One of the things I love about the start of the new year is that it seems to open up so many possibilities for new beginnings. In the last few days I have had several conversations with friends and colleagues about what they are looking forward to in this shiny new decade, and what changes they are making. It doesn’t matter if the changes are health and fitness-related, family, personal development, or professional—they all seem possible with this new expanse of space.
For me, much of my optimism about the new year and the positive changes ahead is grounded in some of the best experiences of the past year.

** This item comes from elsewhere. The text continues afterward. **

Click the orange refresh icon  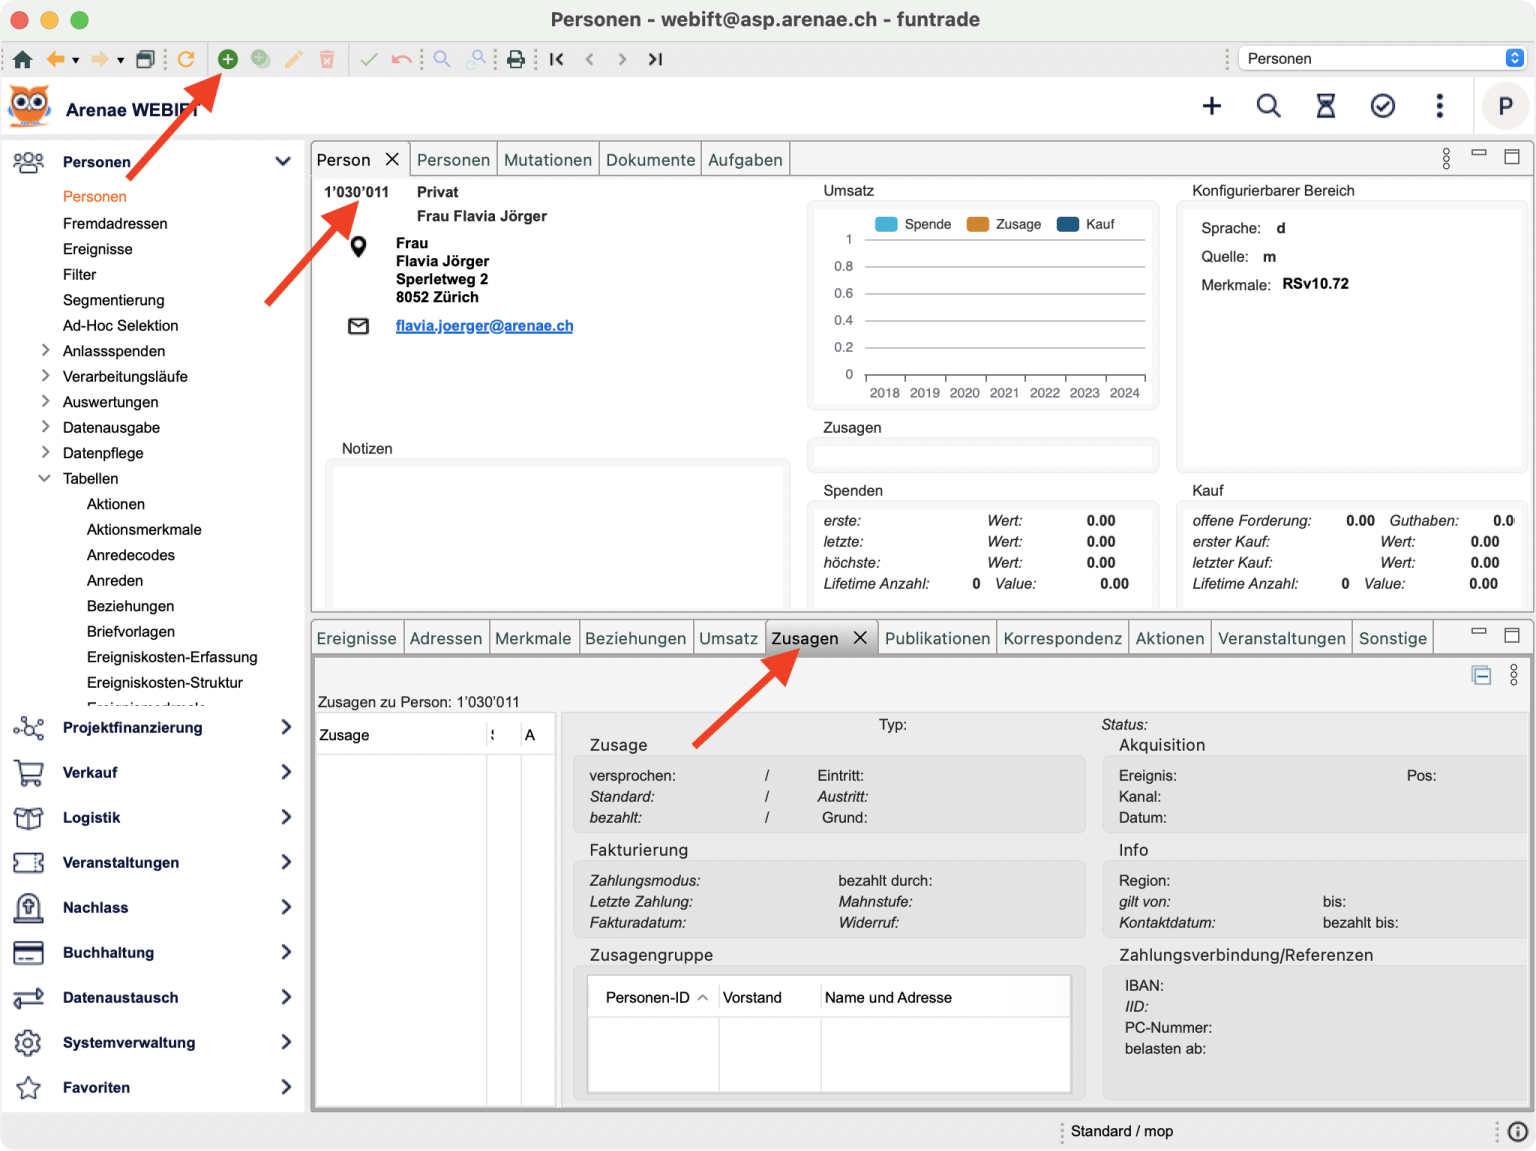point(186,59)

I have seen heightened engagement and innovation in my clients, huge strides made by my adult students, and exciting new frontiers in my own personal and professional life. All of these fuel my sense of what is possible in the new year, and are guiding me.
When I see people working at their best, it is with a sense of purpose as they are engaged in something they care about and that they know is making a difference. They are also doing so, in authentic communities where they feel support and encouragement and are also stretched and challenged. These themes are guiding me as I think about what I want to create in the new year and what conditions I need to create to ensure my success.

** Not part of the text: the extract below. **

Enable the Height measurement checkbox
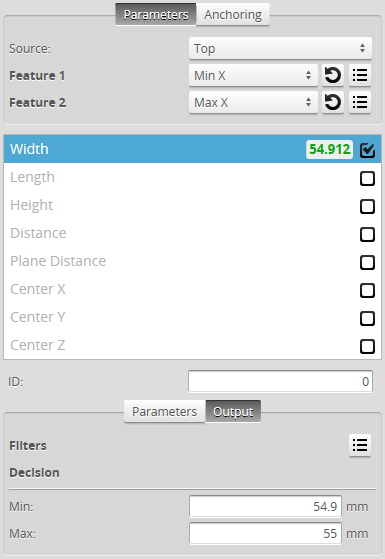385x559 pixels. 367,206
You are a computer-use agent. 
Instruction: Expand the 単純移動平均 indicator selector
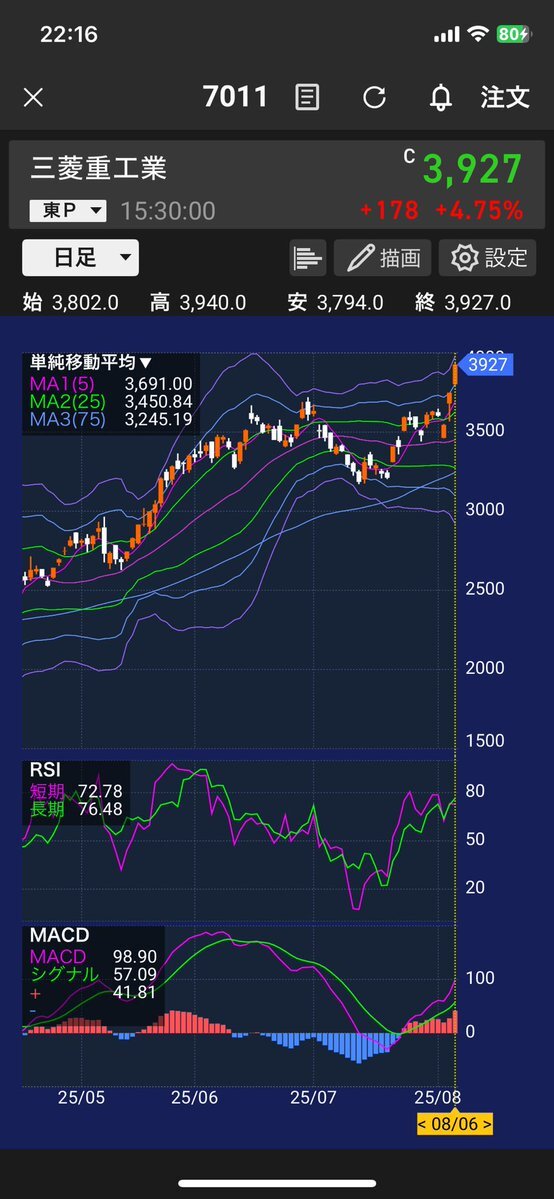coord(91,362)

There also seems to be something to transparency and accountability. If you think so, too, you might want to check out this cool new web site, that helps you be accountable to yourself for the changes you want to make by putting cash on the line to keep you on track: http://www.stickk.com.
This past fall (2009) DePaul’s Center to Advance Education for Adults invited Margaret Wheatley to give the opening keynote and lead an afternoon workshop at a conference we titled “Thriving in Transition.” I hadn’t realized the experience would include a chance to co-create a transformative playspace.
During the afternoon workshop we were invited to form small groups where we first told one version of our story, and then (after reconvening with new people) told a completely different version of our story. My favorite story was when, in response to the question “how do you respond to aggression?,” a very conservative-looking woman from the Chicago Archdiocese explained that she immediately began rapping when faced with aggression. In great detail she told us how she defused even the most violent aggressors by incorporating their criticisms and threats into her rap songs, and even occasionally broke into the latest street dance moves.
We delighted ourselves and each other with this lived experience of telling playful imaginative variations of our stories. Tales of fear and insecurity transformed into courageous acts; experiences of anger and frustration became filled with compassion and hope; and stories of victimization became doorways to empowered new beginnings.
Ever since that experience and the energy created in it, I have slowed down a bit and—if not in the actual moment of my story-telling, soon after—imagined other versions of the story. Perhaps the person cutting me off in traffic was not consumed in their own self-centeredness, but rushing to the aid of a sick child; perhaps the angry outburst at the board meeting was not an attack, as much as an expression of fear of the uncertain future. Each imaginative variation of the story gives us the power to reposition ourselves, make different choices and have different responses.
This practice seems particularly resonant with playspace which invites us to play new roles and create more play in the system.
The other day at the start of a meeting with my colleagues I noticed an interesting impulse. I knew we had a lot on the agenda and a relatively short time to move through it all. I had the impulse to abandon our few minute ritual of taking some Be. Here. Now. Time to get into our bodies, release distractions and become present to ourselves and the collaboration at hand. In my anxiousness to get to the task, I also considered dispensing with a brief creative warm-up, another ritual we have adopted to bring playspace to life in our collaborations.
Gratefully, when I gingerly proposed “diving in”, Brandy and Christian spoke up and brought me back to our shared commitment. It was humbling to see how I, facilitator and champion of all things playspace and creative collaboration, can also fall prey to the tyranny of the task. The draw to get on with business can so easily eclipse the very presence and life energy that allows us to show up to that business with our whole person, and in the spirit of collaboration and discovery.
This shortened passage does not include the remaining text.